Malawi Industrial, Medicinal Hemp Cultivation Begins – 4 of 89 Approved Licensees Have Started Production

Malawi’s Nyasa Times reports

Four of the eighty-nine companies who have been issued licenses to grow medicinal and industrial hemp in the country have rolled out the exercise, and the Cannabis Regulatory Authority (CRA) has said it expects the number to heighten as the rainy season begins.

CRA director general, Ketulo Salipira, said the numbers were few because a majority of those that have been licensed are hoping to depend on rain-fed while others are still setting up their irrigation facilities.

According to CRA, the four companies currently growing the crop are Mchinji Cannabis Cooperatives, Invegrow Limited, CPG Investments and Women of Vision.

“The licenses have one year lifespan subject to renewal and we expect that within the period, the licensees will have produced the crop as planned.

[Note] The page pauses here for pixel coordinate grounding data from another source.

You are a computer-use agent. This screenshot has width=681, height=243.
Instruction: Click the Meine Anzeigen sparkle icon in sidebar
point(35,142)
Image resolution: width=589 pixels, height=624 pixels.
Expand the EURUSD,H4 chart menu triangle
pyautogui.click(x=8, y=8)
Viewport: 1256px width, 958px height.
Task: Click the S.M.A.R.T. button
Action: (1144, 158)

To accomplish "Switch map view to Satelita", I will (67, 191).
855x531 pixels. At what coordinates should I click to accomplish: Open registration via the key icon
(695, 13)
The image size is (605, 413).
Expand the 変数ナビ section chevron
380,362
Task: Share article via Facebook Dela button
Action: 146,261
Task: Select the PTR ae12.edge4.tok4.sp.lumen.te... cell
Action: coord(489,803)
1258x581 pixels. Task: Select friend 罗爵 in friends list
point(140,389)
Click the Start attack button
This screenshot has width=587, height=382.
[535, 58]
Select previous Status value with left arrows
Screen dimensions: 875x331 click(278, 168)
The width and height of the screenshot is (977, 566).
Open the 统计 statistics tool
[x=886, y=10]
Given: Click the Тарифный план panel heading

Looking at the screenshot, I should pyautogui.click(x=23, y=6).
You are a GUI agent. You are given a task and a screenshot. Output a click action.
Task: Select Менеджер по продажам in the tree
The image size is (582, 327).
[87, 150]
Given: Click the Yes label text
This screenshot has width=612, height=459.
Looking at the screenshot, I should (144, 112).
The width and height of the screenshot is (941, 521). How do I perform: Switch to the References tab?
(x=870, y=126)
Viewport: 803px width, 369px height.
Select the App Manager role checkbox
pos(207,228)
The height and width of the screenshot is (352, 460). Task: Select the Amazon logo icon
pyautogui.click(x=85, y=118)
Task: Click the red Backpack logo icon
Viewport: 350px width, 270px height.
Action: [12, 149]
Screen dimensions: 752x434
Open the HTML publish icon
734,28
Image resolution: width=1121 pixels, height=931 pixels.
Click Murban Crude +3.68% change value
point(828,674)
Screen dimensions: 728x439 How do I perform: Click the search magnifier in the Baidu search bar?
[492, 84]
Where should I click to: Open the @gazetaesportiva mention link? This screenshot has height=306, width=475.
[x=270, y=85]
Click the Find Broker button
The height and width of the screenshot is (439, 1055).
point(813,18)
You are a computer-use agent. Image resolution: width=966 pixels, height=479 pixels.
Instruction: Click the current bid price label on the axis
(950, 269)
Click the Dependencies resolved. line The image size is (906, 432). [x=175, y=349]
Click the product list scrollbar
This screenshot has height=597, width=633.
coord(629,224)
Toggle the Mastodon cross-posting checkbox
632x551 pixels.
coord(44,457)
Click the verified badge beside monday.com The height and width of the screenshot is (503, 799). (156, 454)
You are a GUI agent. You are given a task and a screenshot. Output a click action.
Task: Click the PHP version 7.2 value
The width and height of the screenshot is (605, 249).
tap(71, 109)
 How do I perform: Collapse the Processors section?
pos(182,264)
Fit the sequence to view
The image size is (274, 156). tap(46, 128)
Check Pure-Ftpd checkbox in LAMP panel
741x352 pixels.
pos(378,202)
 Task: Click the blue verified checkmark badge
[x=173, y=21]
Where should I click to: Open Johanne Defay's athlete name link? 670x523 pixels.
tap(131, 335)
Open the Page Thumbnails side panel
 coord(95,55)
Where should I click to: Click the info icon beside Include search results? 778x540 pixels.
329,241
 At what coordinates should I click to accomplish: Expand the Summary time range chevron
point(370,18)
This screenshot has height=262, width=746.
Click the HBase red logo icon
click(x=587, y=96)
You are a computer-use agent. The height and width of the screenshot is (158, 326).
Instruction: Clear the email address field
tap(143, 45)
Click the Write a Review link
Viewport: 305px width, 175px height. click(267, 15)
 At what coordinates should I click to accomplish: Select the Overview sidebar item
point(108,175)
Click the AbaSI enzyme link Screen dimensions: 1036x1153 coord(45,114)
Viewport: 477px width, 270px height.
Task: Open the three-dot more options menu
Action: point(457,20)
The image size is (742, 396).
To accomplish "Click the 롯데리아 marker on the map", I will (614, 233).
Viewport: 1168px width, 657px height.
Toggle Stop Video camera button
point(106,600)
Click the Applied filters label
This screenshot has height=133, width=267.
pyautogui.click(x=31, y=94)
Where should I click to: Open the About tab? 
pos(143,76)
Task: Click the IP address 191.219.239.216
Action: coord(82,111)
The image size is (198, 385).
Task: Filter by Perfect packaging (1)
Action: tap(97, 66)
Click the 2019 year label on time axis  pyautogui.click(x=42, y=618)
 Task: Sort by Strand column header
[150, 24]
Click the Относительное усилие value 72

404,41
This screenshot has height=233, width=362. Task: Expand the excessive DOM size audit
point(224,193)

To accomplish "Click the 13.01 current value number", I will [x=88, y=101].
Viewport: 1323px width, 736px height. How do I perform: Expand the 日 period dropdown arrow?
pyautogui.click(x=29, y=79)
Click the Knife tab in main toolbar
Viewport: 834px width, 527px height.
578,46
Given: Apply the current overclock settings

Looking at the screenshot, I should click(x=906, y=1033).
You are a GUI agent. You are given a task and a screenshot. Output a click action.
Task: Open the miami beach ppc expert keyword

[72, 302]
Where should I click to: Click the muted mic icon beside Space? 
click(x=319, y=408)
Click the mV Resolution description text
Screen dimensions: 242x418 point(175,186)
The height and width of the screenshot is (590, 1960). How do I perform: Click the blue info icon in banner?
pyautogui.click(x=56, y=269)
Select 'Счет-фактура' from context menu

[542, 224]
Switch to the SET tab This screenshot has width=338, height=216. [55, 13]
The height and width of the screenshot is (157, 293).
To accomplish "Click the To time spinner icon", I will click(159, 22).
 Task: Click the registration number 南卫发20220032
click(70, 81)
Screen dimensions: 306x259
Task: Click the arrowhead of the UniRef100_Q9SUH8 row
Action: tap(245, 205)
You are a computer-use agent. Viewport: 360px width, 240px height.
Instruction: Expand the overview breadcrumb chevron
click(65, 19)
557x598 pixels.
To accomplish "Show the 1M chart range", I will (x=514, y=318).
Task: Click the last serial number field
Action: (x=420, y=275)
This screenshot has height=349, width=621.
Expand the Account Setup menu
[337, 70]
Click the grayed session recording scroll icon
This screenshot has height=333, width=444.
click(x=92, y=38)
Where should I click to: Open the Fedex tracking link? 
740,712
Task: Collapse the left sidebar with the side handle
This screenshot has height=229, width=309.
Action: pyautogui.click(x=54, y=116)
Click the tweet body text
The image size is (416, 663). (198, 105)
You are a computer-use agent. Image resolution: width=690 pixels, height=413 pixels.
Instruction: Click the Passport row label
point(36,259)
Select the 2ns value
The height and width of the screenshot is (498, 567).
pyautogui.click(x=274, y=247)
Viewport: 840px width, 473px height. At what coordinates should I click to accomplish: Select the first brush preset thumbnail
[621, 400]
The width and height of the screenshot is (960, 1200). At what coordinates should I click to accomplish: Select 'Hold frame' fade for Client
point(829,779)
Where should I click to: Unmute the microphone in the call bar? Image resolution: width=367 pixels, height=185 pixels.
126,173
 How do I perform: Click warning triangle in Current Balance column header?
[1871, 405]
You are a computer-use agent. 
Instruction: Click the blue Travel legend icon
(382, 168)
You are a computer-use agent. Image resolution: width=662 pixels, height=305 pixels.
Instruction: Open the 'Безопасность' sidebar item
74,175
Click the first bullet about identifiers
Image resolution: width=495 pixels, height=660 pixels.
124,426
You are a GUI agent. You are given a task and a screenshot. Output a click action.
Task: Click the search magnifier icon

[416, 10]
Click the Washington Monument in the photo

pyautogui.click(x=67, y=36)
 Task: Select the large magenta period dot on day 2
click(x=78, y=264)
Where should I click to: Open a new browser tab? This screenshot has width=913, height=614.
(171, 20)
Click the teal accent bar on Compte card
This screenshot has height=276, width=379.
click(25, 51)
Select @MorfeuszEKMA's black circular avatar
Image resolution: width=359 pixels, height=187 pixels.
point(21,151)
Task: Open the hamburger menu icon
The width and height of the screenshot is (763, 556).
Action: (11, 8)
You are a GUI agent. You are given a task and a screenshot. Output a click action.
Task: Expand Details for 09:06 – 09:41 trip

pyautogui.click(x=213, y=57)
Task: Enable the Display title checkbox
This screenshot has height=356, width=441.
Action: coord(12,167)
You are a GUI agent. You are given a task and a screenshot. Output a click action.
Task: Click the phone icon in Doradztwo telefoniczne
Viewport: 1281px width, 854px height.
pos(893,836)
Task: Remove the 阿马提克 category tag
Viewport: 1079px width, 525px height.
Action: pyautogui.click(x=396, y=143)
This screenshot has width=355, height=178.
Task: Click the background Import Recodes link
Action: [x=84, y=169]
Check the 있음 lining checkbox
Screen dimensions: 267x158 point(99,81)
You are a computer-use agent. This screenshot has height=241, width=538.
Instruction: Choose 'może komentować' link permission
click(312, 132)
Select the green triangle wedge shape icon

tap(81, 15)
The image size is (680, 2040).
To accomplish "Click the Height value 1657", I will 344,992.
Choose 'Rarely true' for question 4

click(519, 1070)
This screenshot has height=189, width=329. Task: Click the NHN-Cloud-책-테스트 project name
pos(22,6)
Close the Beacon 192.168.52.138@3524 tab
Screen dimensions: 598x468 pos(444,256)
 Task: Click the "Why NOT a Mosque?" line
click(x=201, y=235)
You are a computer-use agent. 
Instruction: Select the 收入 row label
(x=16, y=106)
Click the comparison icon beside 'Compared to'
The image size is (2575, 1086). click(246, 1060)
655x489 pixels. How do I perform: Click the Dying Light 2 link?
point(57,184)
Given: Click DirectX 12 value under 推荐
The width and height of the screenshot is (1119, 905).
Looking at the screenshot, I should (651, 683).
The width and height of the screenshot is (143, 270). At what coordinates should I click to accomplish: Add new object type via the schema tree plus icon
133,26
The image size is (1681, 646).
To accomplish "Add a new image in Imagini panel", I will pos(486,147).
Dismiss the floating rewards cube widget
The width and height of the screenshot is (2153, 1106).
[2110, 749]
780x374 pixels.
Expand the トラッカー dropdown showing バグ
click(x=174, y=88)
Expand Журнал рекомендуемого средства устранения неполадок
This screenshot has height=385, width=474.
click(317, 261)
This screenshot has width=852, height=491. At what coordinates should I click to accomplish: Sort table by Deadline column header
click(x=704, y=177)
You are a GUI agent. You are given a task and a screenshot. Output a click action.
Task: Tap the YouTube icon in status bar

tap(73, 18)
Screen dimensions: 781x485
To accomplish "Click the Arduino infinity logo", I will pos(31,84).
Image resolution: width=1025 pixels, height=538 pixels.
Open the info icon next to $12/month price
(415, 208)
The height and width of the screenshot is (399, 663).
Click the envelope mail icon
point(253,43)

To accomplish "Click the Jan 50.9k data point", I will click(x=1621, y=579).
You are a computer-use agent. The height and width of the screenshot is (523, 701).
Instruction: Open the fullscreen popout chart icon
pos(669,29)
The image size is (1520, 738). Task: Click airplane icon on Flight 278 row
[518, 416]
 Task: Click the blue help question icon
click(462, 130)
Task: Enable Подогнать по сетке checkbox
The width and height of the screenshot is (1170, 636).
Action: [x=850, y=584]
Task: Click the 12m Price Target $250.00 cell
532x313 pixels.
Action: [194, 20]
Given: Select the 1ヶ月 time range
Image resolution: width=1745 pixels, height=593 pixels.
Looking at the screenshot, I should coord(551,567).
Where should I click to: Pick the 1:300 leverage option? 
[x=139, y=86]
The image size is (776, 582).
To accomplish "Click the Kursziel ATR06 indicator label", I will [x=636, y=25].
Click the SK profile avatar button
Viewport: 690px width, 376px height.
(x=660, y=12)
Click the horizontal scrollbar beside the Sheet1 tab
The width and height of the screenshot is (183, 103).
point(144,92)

“The industry is a complicated one and new in this country, we are just setting it up. However, we expect those who have already started producing like Invegrow, they will start exporting between January and February next year when the economy will start benefiting from the industry,” Salipira said.

CRA licensed 48 firms for medicinal cannabis and 35 firms for industrial hemp production while six were licensed for research purposes on the crop varieties.

Farmers Union of Malawi (FUM) chief executive officer, Jacob Nyirongo, said cannabis has emerged as an alternative crop to tobacco, but said there is need for government commitment to ensure that the value chain takes an inclusive process.

“It’s a new crop and there are challenges. The conditions that farmers are supposed to meet in order to grow the crop are quite difficult to meet.

“It requires public investment in terms of extension services, training, advisory services and financing, without this, we will see farmers being excluded,” Nyirongo is quoted as saying in the press.

License fees to cultivate and sell as well as the license to process is pegged at $10 000 (about K7.4 million) for medicinal cannabis and license fees to cultivate and sell industrial hemp is at $2 000 (about K1.4 million).

On the other hand, a license to process industrial hemp is pegged at $5 000 (about K3.7 million).

Other requirements include that farmers should present a business plan to the CRA and should have readily identified markets upon application for production.

Invegrow director, Nebert Nyirenda, said the they have started hemp cultivation under greenhouses to produce flowers for extracts or premium grade flowers for export.

He said their greenhouses occupy nearly 10 000 square meter of space and the factory space of nearly 1 200 square meters which is already completed and connected to 3 phase power and that processing equipment is being procured.

An economic expert, Milward Tobias, has since tipped licensed companies and cooperatives to swiftly work on developing irrigation facilities as cannabis has potential to boost country’s revenue base.